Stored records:
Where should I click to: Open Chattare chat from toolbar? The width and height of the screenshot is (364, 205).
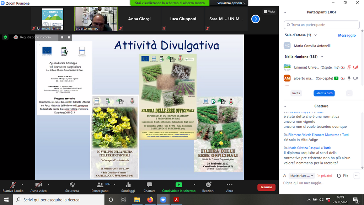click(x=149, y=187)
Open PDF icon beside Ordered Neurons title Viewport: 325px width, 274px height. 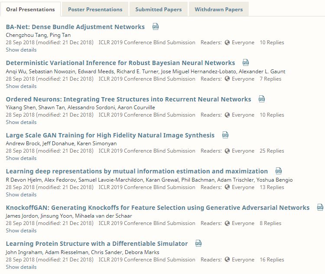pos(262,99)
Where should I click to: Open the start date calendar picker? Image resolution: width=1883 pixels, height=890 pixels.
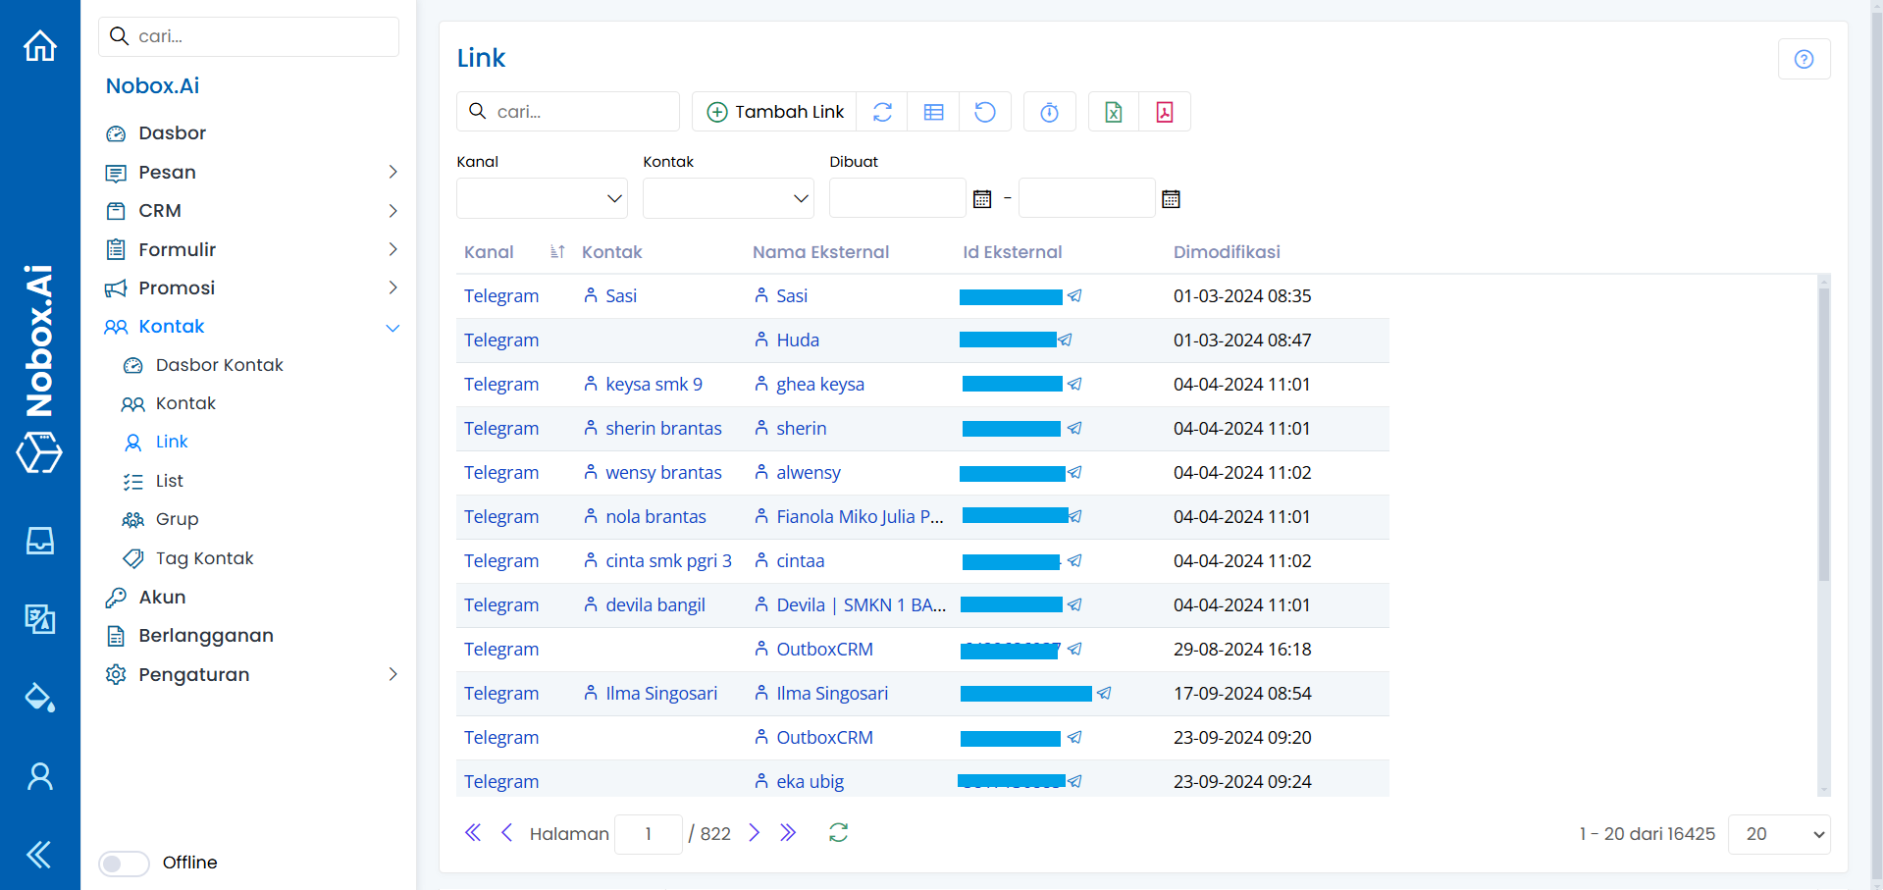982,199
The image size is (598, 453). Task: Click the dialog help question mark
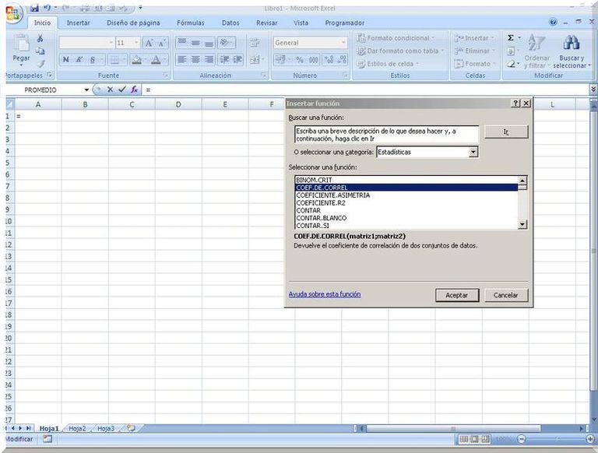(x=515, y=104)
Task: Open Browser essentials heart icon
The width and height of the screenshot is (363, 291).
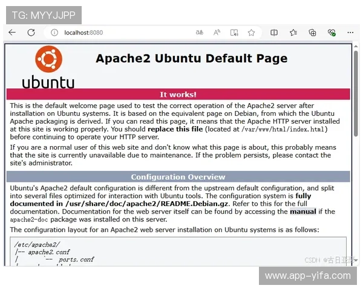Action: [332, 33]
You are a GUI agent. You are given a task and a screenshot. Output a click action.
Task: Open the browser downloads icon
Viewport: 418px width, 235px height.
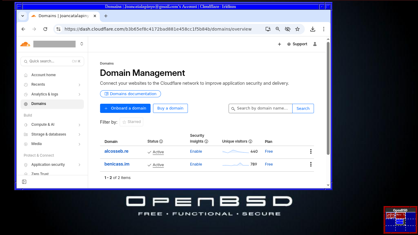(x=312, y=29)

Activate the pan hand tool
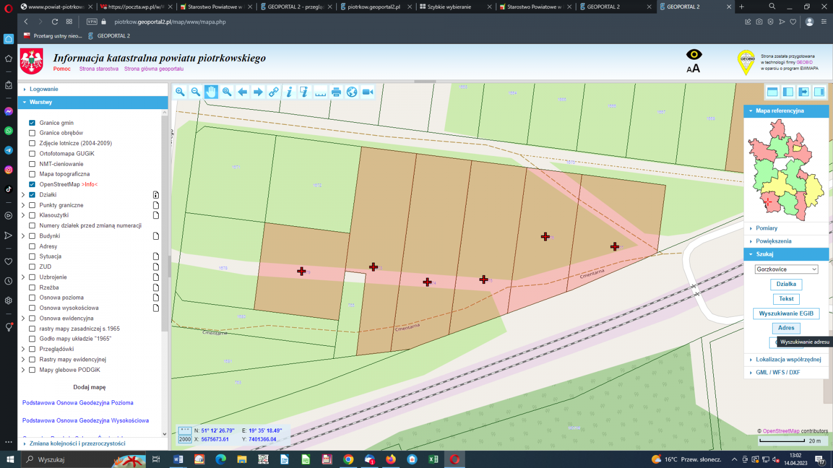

Task statement:
Return verbatim every line from the line containing "The width and height of the screenshot is (363, 291)." to the last line of the entries above, inclusive, and leave out the pictures.

Exercise answer:
The width and height of the screenshot is (363, 291).
Action: [332, 33]
You are a GUI agent. You are given a task and a screenshot. Output a click action.
Task: Open the browser downloads icon
Viewport: 418px width, 235px height.
(x=312, y=29)

Activate the pan hand tool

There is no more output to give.